Chris Minns (Kogarah) and Steve Kamper (Rockdale) called on Bayside Council to rename Production Lane "Clive James Avenue" following the death of the acclaimed writer and broadcaster.
Production Avenue , on the edge of Scarborough Park, was the finish line for billycart races held by James and other children at the bottom of the steep descent down Sunbeam Avenue and Margaret Street from Rocky Point Road.
James wouldn't recognise the area now with the huge Ramsgate Park development nearby on the former Darrel Lea site.
In his autobiography, Unreliable Memoirs, James said Sunbeam Avenue "started higher and lasted longer" than Margaret Street (on which James lived) and "All [the billy-cart driver] could do was crash reasonably gently when he got to the end".
James grew up an only child in Margaret Street after his father died en route to Australia following the conclusion of the Second World War. James attended Sydney Technical High, Sydney University and Cambridge University.

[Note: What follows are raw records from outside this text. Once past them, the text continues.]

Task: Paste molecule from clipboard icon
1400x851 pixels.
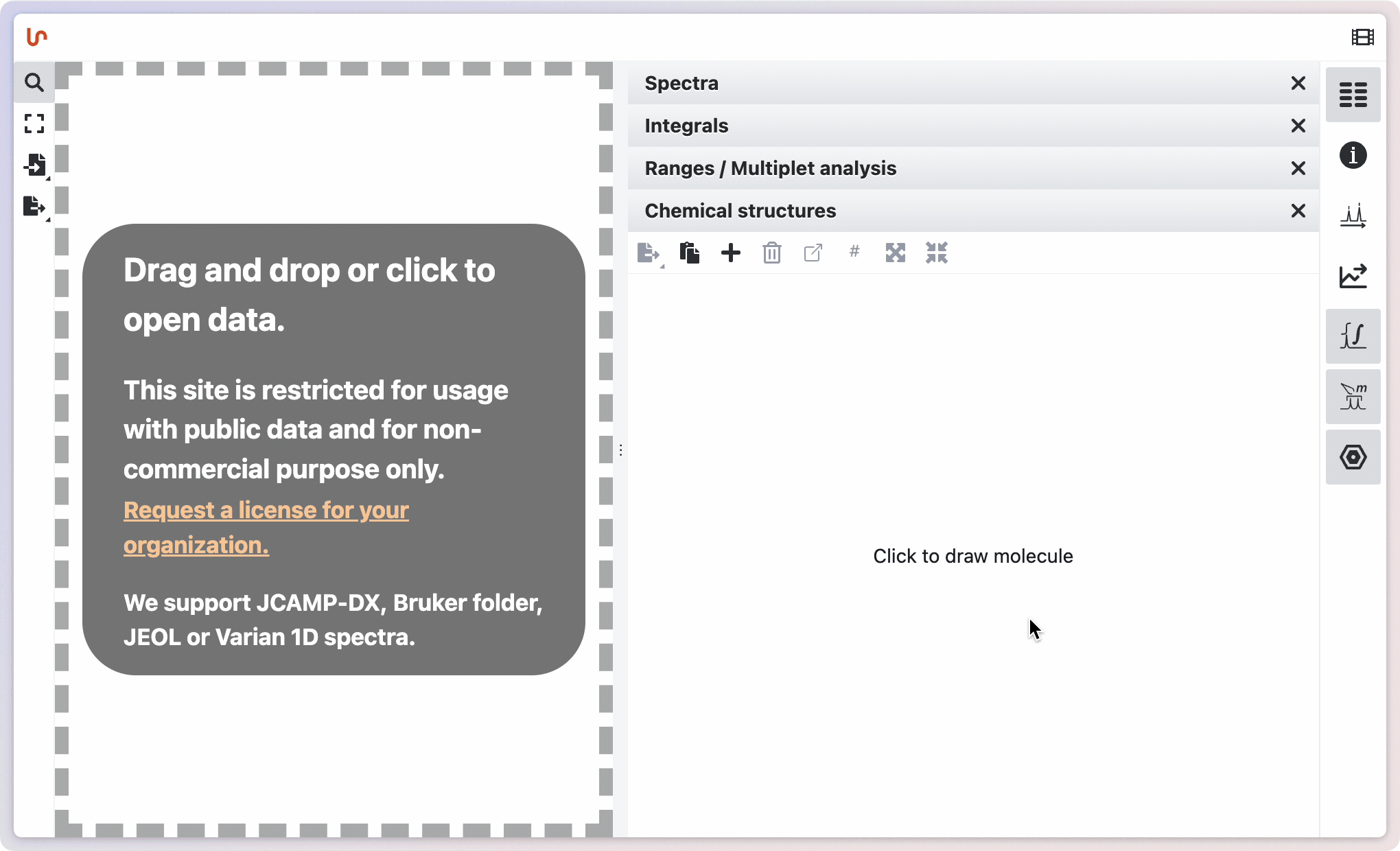Action: pos(689,253)
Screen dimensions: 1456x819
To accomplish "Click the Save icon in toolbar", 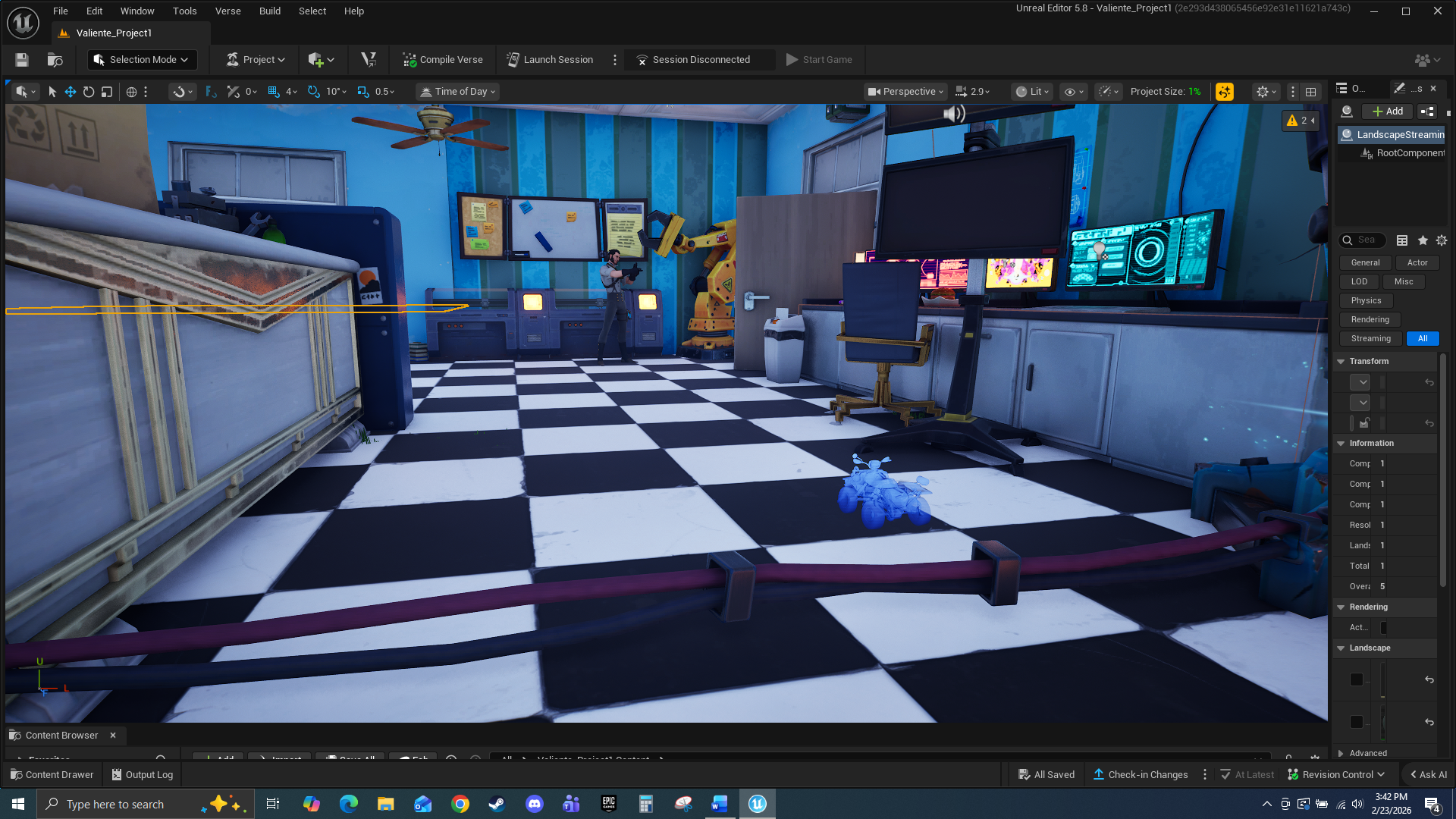I will coord(22,60).
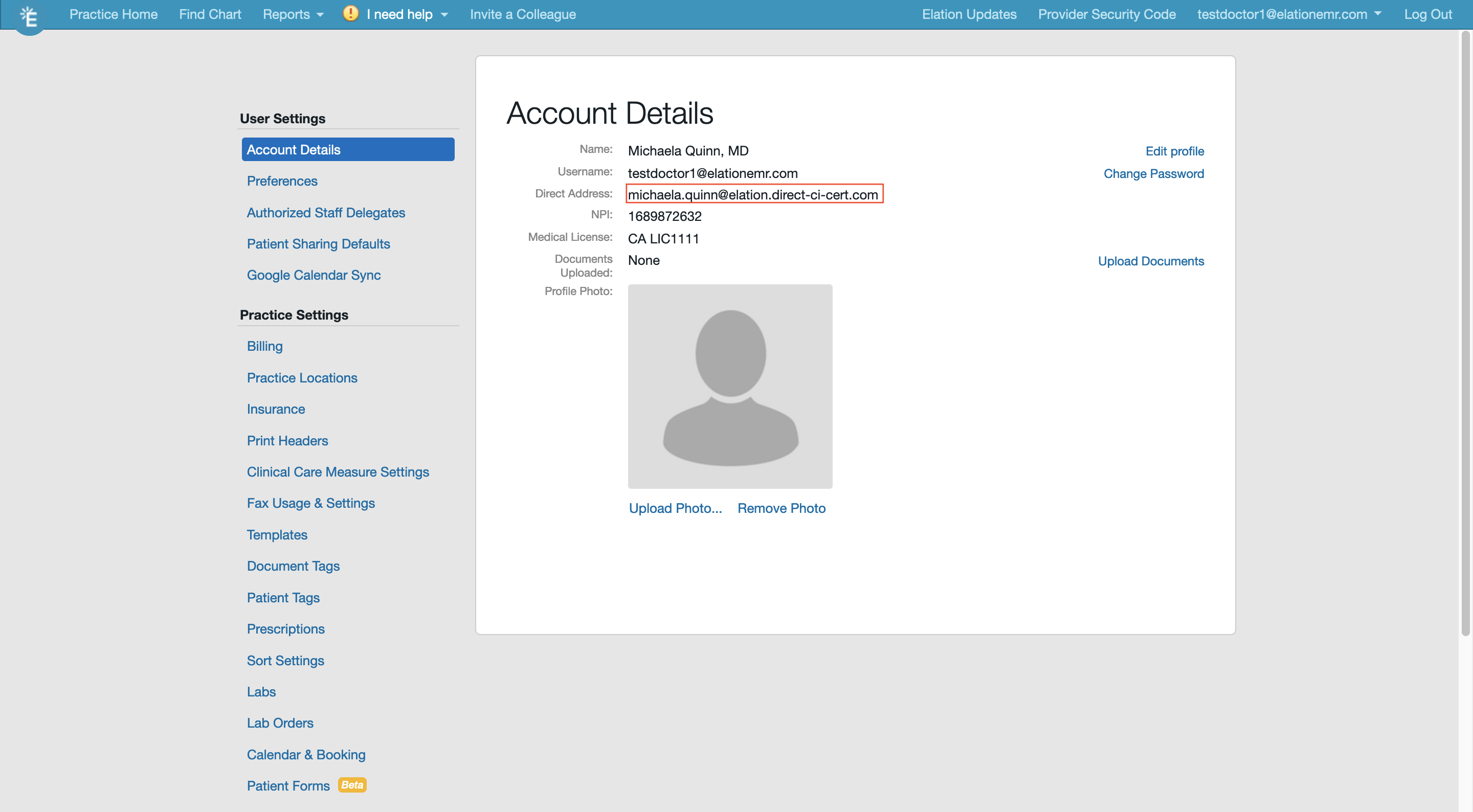Click Invite a Colleague
Viewport: 1473px width, 812px height.
522,14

"We expect some opposition to this proposal - not least from the heirs to Mrs Branthwaite's estate - owing to Mr James's part in the destruction of her famed poppies in an infamous billycarting incident in the late 1940's," said Mr Minns, tongue in cheek.
"There may also be opposition from James's classmate Thommo (who was so wild he required six canings to slow him down) or even Kenny Mears - the 'school's most impressive bully' whom James described as being 'the embodiment of Gibbon's definition of the barbarian'. He was also, according to James, a frightful little s***'."
"But notwithstanding the understandable opposition from long departed Kogarah identities, this is a little thing the people of St George can do in memory of one of our most famous exports and one of the most important essayists and critics Australia has produced."
Mr Kamper said: "When James was a child he ran away from home but, as his mother had forbidden him from crossing Rocky Point Road, he went no further.
"He rectified this in 1962, moving to the other side to the globe and Australia has missed him since."
"It's a real shame that illness prevented James from coming to Kogarah in recent years to observe how it has changed and record in his own style (this time as an outsider) what's special and different about this part of Sydney, 57 years after he left."
"We are proud to claim the Kid from Kogarah".